# String Quartet Draft



## Celloissimo (Mar 29, 2013)

I'm composing a String Quartet for my high school ensemble to perform (as a project to be able to graduate) and have been working on it on and off for about 3 months as it's been hard finding the time to really sit down and focus. I'm pretty content with my voice-leading and I think from a technical standpoint it's solid (though there definitely might be some errors I've overlooked) but my fear is that, to be honest, it's pretty damn boring. The more I listen to it, the more the first part sounds like an exercise as opposed to an actual piece of music. 
I also think my transition between phrases feels very tacked on, or flat out just non-existent.
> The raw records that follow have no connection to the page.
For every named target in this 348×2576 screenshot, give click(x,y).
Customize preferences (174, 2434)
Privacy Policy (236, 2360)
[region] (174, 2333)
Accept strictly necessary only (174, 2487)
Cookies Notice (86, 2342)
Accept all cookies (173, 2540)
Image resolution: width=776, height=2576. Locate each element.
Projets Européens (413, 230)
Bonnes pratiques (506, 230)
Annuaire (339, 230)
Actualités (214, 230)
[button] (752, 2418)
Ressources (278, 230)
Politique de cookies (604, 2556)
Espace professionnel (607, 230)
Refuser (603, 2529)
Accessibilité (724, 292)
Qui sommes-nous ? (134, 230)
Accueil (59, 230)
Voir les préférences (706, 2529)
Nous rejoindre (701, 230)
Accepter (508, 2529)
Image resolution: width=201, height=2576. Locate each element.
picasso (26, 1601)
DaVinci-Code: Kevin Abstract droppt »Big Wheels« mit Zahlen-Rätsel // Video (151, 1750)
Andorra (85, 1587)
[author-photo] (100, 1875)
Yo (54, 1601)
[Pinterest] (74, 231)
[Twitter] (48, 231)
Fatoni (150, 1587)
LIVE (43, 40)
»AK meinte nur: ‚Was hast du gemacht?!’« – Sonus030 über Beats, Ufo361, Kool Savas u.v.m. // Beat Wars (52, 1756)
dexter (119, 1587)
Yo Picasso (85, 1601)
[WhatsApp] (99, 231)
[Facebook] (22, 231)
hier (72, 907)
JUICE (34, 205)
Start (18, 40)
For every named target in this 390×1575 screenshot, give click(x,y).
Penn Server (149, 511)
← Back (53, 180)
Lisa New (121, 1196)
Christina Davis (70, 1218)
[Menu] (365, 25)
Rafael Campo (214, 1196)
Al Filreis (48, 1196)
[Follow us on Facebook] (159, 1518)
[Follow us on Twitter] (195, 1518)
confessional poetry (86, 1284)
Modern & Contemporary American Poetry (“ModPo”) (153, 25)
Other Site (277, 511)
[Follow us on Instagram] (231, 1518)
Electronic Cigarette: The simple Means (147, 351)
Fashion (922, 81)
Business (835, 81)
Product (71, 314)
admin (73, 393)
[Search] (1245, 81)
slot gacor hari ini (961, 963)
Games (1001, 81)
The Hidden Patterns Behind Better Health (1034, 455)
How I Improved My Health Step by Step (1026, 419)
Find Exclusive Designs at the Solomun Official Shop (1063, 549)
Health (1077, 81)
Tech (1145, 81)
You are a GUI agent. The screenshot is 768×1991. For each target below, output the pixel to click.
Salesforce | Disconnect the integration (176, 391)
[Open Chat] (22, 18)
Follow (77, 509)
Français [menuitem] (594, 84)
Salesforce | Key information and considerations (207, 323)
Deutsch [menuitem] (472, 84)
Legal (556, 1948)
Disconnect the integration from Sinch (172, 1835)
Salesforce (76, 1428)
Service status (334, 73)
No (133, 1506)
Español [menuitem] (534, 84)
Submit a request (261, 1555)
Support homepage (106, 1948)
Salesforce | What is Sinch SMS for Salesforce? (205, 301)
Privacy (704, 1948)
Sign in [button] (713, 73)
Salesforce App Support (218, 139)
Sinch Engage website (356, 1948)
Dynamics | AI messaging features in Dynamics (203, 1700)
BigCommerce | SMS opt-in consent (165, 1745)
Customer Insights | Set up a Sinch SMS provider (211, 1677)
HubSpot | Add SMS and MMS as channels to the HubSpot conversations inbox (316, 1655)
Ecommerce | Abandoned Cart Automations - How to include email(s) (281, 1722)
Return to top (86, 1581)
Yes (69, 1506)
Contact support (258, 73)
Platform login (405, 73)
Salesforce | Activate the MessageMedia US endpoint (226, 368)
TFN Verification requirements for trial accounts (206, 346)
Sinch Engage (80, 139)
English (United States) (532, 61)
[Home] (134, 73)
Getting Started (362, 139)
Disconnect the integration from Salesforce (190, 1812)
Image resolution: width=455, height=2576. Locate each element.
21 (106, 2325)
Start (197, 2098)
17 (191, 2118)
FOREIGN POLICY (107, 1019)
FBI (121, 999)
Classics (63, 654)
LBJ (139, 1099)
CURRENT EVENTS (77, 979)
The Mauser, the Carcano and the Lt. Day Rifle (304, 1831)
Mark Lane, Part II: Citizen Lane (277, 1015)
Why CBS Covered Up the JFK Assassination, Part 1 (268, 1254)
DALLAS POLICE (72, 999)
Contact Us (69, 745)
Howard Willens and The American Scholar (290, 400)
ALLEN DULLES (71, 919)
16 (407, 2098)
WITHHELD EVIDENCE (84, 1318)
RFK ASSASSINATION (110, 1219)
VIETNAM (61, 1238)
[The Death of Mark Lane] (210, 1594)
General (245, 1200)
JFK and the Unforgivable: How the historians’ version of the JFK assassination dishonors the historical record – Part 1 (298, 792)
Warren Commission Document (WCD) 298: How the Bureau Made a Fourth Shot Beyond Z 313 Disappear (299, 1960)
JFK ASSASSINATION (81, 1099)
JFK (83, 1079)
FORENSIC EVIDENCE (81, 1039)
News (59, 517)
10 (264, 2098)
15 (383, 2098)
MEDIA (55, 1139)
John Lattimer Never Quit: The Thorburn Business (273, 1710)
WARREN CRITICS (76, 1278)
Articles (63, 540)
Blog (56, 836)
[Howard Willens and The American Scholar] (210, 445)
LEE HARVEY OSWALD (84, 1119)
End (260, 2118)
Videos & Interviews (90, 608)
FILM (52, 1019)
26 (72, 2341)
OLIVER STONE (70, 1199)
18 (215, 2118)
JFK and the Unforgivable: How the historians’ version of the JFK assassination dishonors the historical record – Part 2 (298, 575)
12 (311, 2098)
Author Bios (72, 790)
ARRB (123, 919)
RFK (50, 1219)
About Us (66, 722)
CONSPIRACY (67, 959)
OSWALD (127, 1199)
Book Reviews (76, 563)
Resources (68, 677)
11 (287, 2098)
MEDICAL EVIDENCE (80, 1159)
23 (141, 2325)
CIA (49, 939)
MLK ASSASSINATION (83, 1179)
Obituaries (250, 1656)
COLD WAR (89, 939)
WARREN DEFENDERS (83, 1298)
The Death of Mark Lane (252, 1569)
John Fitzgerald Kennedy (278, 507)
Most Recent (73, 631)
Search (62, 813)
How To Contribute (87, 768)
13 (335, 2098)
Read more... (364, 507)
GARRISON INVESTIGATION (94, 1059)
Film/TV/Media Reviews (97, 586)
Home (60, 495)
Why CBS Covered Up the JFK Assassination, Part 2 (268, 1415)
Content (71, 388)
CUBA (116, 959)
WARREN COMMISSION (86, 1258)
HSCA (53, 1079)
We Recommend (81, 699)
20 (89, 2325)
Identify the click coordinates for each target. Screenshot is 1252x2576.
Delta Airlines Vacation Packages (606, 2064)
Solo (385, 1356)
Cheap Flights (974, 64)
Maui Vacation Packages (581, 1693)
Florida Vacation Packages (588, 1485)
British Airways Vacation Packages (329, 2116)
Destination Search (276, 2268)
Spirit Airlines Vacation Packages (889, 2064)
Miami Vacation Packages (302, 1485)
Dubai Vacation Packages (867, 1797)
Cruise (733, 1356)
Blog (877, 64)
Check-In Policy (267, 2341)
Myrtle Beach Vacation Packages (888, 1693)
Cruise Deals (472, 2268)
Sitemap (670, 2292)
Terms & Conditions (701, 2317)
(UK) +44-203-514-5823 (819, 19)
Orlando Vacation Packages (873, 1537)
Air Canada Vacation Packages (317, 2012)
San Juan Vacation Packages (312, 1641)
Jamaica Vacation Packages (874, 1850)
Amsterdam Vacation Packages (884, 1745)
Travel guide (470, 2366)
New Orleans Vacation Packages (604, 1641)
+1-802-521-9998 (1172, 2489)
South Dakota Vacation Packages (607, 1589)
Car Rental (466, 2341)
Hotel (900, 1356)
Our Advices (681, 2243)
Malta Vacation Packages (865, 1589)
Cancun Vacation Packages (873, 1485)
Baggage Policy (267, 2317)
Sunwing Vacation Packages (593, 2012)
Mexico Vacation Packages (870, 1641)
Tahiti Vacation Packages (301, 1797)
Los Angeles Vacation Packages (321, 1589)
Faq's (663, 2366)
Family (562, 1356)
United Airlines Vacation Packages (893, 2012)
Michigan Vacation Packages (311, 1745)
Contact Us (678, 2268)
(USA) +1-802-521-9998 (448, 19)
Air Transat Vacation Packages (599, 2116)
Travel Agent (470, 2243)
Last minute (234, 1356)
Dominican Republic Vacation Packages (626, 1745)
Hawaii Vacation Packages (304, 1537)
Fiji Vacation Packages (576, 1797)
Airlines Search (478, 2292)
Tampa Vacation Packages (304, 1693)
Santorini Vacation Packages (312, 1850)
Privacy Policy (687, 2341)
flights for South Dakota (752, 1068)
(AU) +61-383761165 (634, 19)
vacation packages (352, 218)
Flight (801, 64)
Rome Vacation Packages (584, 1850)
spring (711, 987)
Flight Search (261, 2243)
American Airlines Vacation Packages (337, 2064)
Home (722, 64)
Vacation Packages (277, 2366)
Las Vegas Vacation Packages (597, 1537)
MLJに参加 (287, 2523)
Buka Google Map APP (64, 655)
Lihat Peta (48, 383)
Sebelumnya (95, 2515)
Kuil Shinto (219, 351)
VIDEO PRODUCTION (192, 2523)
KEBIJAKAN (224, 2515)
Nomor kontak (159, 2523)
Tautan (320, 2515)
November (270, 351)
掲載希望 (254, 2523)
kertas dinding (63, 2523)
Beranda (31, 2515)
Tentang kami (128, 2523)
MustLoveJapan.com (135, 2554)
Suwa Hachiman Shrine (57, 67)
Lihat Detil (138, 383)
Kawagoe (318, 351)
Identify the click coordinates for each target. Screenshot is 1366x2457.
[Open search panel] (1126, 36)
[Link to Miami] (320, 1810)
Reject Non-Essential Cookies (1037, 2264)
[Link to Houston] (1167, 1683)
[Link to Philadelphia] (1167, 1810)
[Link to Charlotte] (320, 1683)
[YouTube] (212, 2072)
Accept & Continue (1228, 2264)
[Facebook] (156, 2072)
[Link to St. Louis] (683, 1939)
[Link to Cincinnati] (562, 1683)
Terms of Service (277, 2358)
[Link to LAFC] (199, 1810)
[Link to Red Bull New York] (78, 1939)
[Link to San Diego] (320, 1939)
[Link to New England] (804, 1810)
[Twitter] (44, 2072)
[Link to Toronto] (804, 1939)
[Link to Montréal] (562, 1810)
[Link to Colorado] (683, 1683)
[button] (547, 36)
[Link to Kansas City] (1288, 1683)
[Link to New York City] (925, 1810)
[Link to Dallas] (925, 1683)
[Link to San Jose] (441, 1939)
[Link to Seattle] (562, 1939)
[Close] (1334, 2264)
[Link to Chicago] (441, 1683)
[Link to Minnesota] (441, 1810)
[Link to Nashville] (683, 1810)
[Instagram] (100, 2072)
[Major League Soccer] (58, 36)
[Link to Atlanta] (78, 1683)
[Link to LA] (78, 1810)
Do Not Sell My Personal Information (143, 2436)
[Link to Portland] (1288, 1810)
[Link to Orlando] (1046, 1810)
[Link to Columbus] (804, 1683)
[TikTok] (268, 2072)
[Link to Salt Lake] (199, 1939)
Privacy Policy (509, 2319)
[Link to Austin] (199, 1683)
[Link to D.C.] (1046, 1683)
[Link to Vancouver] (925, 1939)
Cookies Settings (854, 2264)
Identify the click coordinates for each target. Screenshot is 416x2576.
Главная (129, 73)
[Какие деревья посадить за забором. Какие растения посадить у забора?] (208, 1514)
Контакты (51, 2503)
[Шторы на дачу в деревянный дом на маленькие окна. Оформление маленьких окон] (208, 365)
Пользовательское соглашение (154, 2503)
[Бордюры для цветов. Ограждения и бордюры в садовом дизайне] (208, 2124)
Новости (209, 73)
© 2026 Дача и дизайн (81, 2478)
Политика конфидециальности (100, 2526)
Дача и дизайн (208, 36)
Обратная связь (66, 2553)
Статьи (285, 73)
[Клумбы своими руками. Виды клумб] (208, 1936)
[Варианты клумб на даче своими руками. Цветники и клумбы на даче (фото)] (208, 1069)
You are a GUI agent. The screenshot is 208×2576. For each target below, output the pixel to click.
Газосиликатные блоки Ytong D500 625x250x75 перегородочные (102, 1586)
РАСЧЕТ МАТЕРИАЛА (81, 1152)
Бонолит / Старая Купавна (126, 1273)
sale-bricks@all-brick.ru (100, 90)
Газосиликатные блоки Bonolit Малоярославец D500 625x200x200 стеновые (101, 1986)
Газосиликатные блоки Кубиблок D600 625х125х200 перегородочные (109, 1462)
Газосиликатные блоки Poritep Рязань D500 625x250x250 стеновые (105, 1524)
Some input would be awesome, I appreciate anything you can say 
Thanks a lot!

*In the score, beat 2 before the key change should have a fermata over it

Audio:

__
https://soundcloud.com/cissimo%2Fstringquartetdraft

Score:
View attachment Quartet.pdf


----------



## MJTTOMB (Dec 16, 2007)

Added some annotations. Spotted some technical things you should look out for, but most of my concerns are musical and have to do with the form of the piece, since from this short excerpt I got almost no sense of coherent form.

Current graduate student in composition/teaching assistant in music theory. If you have any questions more specific than an open request for feedback I'm happy to try to answer those as well.

View attachment Quartet annotations.pdf


----------